ALS is not designed for a real-time recommendation.  Any time the dataset change (for example, user rates on a new movie or add a new user), ALS need to retrain on the whole dataset again, so there's a layback due to computation costs.  \
One should consider **hybrid models** that manage the latency and accuracy tradeoff and be able to deliver desirable results effectively.

In [0]:
#load the new model
new_ratings_model = ALSModel.load("dbfs:/FileStore/tables/new_ratings_model")

In [0]:
new_fit.recommend_user(0, 20, new_ratings_model)

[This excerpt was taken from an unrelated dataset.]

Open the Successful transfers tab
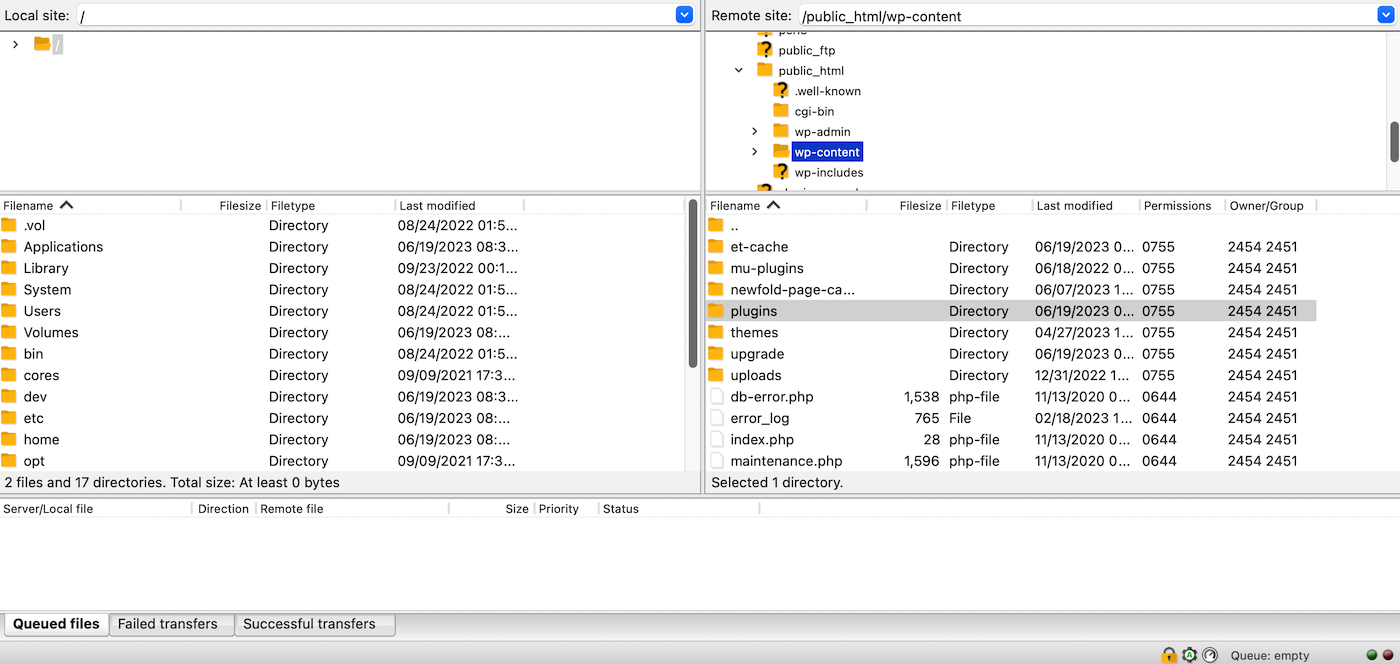Viewport: 1400px width, 664px height. tap(314, 623)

Top 20 recommended movie(s) for user with Id 0: 


Unnamed: 0,movieId,userId,rating,title,genres
0,151989,0,7.120394,The Thorn (1971),Comedy
1,177209,0,6.773423,Acı Aşk (2009),Drama
2,98595,0,6.362688,Peppermint Soda (Diabolo menthe) (1977),Comedy|Drama
3,193369,0,6.11898,Starie znakomie (1956),Animation
4,192089,0,6.109591,"National Theatre Live: One Man, Two Guvnors (2...",Comedy
5,157791,0,6.065419,.hack Liminality In the Case of Kyoko Tohno,(no genres listed)
6,120134,0,5.985489,Doggiewoggiez! Poochiewoochiez! (2012),Comedy
7,184299,0,5.954202,Freedom on My Mind (1994),Documentary
8,183947,0,5.945487,NOFX Backstage Passport 2,(no genres listed)
9,190707,0,5.882737,1968 (2018),(no genres listed)


An issue with ALS and collaborative filtering in general is for first time users, the program could give the top rated movies over all users. Since for this new user 0, we only rated 15 movies, which is fewer than the minimum number of movie ratings given by a user, the system likes to recommend some common movies such as the first two movies in the list above. I ran another set of movies for user id 0 and the same top two movies were repeated in the recommended list.